▶ [What the task requires]: Keeping each line exactly as it is, output all of the records.
Supplied records section start
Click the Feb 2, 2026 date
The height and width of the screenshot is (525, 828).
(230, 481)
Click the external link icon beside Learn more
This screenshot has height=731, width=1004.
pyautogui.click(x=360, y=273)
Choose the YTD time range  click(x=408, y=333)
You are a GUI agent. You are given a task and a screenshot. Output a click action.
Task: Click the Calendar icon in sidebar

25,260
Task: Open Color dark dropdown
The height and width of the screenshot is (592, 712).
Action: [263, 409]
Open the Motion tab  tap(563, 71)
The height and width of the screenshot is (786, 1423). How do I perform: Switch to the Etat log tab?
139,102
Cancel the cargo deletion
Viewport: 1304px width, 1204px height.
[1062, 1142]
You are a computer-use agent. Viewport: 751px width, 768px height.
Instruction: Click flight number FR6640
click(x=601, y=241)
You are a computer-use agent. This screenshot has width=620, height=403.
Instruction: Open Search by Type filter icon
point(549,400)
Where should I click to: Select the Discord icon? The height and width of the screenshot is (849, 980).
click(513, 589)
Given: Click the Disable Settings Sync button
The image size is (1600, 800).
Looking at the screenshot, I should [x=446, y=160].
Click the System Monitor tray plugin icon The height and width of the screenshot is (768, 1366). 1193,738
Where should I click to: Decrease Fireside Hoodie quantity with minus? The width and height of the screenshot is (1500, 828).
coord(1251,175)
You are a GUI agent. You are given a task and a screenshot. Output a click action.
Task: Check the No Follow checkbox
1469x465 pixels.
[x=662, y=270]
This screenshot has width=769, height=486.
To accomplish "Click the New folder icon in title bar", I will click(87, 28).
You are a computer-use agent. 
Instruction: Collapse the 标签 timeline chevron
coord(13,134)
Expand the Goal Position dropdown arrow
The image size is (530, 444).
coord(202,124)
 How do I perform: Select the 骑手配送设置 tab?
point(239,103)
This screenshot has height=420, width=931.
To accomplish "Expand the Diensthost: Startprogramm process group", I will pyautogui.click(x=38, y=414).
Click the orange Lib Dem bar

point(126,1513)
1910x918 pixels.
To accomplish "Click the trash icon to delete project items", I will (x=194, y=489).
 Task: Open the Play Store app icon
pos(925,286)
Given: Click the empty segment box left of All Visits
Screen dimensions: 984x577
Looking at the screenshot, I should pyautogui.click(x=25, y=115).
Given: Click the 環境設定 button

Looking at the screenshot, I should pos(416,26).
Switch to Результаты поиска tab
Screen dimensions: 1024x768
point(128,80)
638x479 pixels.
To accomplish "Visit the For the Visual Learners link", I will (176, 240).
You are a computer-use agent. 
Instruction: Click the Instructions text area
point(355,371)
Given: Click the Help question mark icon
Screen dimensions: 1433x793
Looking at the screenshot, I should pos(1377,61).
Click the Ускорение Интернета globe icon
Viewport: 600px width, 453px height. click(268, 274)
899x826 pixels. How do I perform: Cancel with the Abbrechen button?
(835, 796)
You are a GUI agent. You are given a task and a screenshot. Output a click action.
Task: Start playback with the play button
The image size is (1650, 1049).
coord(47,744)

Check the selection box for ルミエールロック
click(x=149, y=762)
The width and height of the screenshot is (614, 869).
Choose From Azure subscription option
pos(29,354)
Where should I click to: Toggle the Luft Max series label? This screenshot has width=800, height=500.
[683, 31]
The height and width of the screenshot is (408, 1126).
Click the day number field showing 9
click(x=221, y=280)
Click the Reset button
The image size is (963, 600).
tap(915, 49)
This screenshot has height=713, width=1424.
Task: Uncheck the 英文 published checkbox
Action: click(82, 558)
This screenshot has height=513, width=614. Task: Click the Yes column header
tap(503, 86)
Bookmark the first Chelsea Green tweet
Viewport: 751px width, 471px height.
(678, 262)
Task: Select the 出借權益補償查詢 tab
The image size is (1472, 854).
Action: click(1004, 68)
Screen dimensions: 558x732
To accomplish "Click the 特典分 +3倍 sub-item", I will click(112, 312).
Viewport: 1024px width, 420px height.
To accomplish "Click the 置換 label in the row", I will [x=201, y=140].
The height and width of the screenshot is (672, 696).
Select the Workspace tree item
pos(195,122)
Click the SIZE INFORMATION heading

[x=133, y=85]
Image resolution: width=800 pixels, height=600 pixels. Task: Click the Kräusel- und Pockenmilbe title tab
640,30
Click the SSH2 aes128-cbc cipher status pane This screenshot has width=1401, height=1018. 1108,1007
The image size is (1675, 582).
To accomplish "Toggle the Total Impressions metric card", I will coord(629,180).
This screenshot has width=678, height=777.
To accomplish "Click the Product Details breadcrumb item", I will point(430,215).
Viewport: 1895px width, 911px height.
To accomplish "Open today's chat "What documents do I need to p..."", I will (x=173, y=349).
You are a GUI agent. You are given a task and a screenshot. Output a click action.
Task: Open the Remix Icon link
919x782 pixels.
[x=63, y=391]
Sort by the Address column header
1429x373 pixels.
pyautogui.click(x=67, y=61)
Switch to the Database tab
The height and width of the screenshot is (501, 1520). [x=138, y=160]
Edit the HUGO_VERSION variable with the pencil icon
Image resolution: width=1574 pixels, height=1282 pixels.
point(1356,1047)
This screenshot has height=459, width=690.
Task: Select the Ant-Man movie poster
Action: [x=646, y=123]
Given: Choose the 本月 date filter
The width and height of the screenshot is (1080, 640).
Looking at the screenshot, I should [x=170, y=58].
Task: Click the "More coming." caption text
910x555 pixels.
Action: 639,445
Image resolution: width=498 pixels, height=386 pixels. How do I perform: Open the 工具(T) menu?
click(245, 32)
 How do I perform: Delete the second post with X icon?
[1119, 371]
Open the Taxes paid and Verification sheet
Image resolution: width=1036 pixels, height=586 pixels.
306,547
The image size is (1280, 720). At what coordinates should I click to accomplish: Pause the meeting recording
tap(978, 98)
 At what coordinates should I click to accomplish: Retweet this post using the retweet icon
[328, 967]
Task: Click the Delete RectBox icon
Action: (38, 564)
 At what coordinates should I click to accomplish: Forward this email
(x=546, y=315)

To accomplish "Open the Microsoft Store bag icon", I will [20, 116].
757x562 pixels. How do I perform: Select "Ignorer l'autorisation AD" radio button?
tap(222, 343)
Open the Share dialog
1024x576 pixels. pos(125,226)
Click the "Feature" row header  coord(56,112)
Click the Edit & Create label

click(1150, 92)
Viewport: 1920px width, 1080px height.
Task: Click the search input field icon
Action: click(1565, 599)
Supplied records section end
▶ [Result of the task]:
Click the Feb 2, 2026 date
The height and width of the screenshot is (525, 828).
(230, 481)
Click the external link icon beside Learn more
This screenshot has height=731, width=1004.
pyautogui.click(x=360, y=273)
Choose the YTD time range  click(x=408, y=333)
You are a GUI agent. You are given a task and a screenshot. Output a click action.
Task: Click the Calendar icon in sidebar

25,260
Task: Open Color dark dropdown
The height and width of the screenshot is (592, 712).
Action: [263, 409]
Open the Motion tab  tap(563, 71)
The height and width of the screenshot is (786, 1423). How do I perform: Switch to the Etat log tab?
139,102
Cancel the cargo deletion
Viewport: 1304px width, 1204px height.
[1062, 1142]
You are a computer-use agent. Viewport: 751px width, 768px height.
Instruction: Click flight number FR6640
click(x=601, y=241)
You are a computer-use agent. This screenshot has width=620, height=403.
Instruction: Open Search by Type filter icon
point(549,400)
Where should I click to: Select the Discord icon? The height and width of the screenshot is (849, 980).
click(513, 589)
Given: Click the Disable Settings Sync button
The image size is (1600, 800).
Looking at the screenshot, I should [x=446, y=160].
Click the System Monitor tray plugin icon The height and width of the screenshot is (768, 1366). 1193,738
Where should I click to: Decrease Fireside Hoodie quantity with minus? The width and height of the screenshot is (1500, 828).
coord(1251,175)
You are a GUI agent. You are given a task and a screenshot. Output a click action.
Task: Check the No Follow checkbox
1469x465 pixels.
[x=662, y=270]
This screenshot has width=769, height=486.
To accomplish "Click the New folder icon in title bar", I will click(87, 28).
You are a computer-use agent. 
Instruction: Collapse the 标签 timeline chevron
coord(13,134)
Expand the Goal Position dropdown arrow
The image size is (530, 444).
coord(202,124)
 How do I perform: Select the 骑手配送设置 tab?
point(239,103)
This screenshot has height=420, width=931.
To accomplish "Expand the Diensthost: Startprogramm process group", I will pyautogui.click(x=38, y=414).
Click the orange Lib Dem bar

point(126,1513)
1910x918 pixels.
To accomplish "Click the trash icon to delete project items", I will (x=194, y=489).
 Task: Open the Play Store app icon
pos(925,286)
Given: Click the empty segment box left of All Visits
Screen dimensions: 984x577
Looking at the screenshot, I should pyautogui.click(x=25, y=115).
Given: Click the 環境設定 button

Looking at the screenshot, I should pos(416,26).
Switch to Результаты поиска tab
Screen dimensions: 1024x768
point(128,80)
638x479 pixels.
To accomplish "Visit the For the Visual Learners link", I will (176, 240).
You are a computer-use agent. 
Instruction: Click the Instructions text area
point(355,371)
Given: Click the Help question mark icon
Screen dimensions: 1433x793
Looking at the screenshot, I should pos(1377,61).
Click the Ускорение Интернета globe icon
Viewport: 600px width, 453px height. click(268, 274)
899x826 pixels. How do I perform: Cancel with the Abbrechen button?
(835, 796)
You are a GUI agent. You are given a task and a screenshot. Output a click action.
Task: Start playback with the play button
The image size is (1650, 1049).
coord(47,744)

Check the selection box for ルミエールロック
click(x=149, y=762)
The width and height of the screenshot is (614, 869).
Choose From Azure subscription option
pos(29,354)
Where should I click to: Toggle the Luft Max series label? This screenshot has width=800, height=500.
[683, 31]
The height and width of the screenshot is (408, 1126).
Click the day number field showing 9
click(x=221, y=280)
Click the Reset button
The image size is (963, 600).
tap(915, 49)
This screenshot has height=713, width=1424.
Task: Uncheck the 英文 published checkbox
Action: click(82, 558)
This screenshot has height=513, width=614. Task: Click the Yes column header
tap(503, 86)
Bookmark the first Chelsea Green tweet
Viewport: 751px width, 471px height.
(678, 262)
Task: Select the 出借權益補償查詢 tab
The image size is (1472, 854).
Action: click(1004, 68)
Screen dimensions: 558x732
To accomplish "Click the 特典分 +3倍 sub-item", I will click(112, 312).
Viewport: 1024px width, 420px height.
To accomplish "Click the 置換 label in the row", I will [x=201, y=140].
The height and width of the screenshot is (672, 696).
Select the Workspace tree item
pos(195,122)
Click the SIZE INFORMATION heading

[x=133, y=85]
Image resolution: width=800 pixels, height=600 pixels. Task: Click the Kräusel- und Pockenmilbe title tab
640,30
Click the SSH2 aes128-cbc cipher status pane This screenshot has width=1401, height=1018. 1108,1007
The image size is (1675, 582).
To accomplish "Toggle the Total Impressions metric card", I will coord(629,180).
This screenshot has width=678, height=777.
To accomplish "Click the Product Details breadcrumb item", I will point(430,215).
Viewport: 1895px width, 911px height.
To accomplish "Open today's chat "What documents do I need to p..."", I will (x=173, y=349).
You are a GUI agent. You are given a task and a screenshot. Output a click action.
Task: Open the Remix Icon link
919x782 pixels.
[x=63, y=391]
Sort by the Address column header
1429x373 pixels.
pyautogui.click(x=67, y=61)
Switch to the Database tab
The height and width of the screenshot is (501, 1520). [x=138, y=160]
Edit the HUGO_VERSION variable with the pencil icon
Image resolution: width=1574 pixels, height=1282 pixels.
point(1356,1047)
This screenshot has height=459, width=690.
Task: Select the Ant-Man movie poster
Action: [x=646, y=123]
Given: Choose the 本月 date filter
The width and height of the screenshot is (1080, 640).
Looking at the screenshot, I should [x=170, y=58].
Task: Click the "More coming." caption text
910x555 pixels.
Action: 639,445
Image resolution: width=498 pixels, height=386 pixels. How do I perform: Open the 工具(T) menu?
click(245, 32)
 How do I perform: Delete the second post with X icon?
[1119, 371]
Open the Taxes paid and Verification sheet
Image resolution: width=1036 pixels, height=586 pixels.
306,547
The image size is (1280, 720). At what coordinates should I click to accomplish: Pause the meeting recording
tap(978, 98)
 At what coordinates should I click to accomplish: Retweet this post using the retweet icon
[328, 967]
Task: Click the Delete RectBox icon
Action: (38, 564)
 At what coordinates should I click to accomplish: Forward this email
(x=546, y=315)

To accomplish "Open the Microsoft Store bag icon", I will [20, 116].
757x562 pixels. How do I perform: Select "Ignorer l'autorisation AD" radio button?
tap(222, 343)
Open the Share dialog
1024x576 pixels. pos(125,226)
Click the "Feature" row header  coord(56,112)
Click the Edit & Create label

click(1150, 92)
Viewport: 1920px width, 1080px height.
Task: Click the search input field icon
Action: click(1565, 599)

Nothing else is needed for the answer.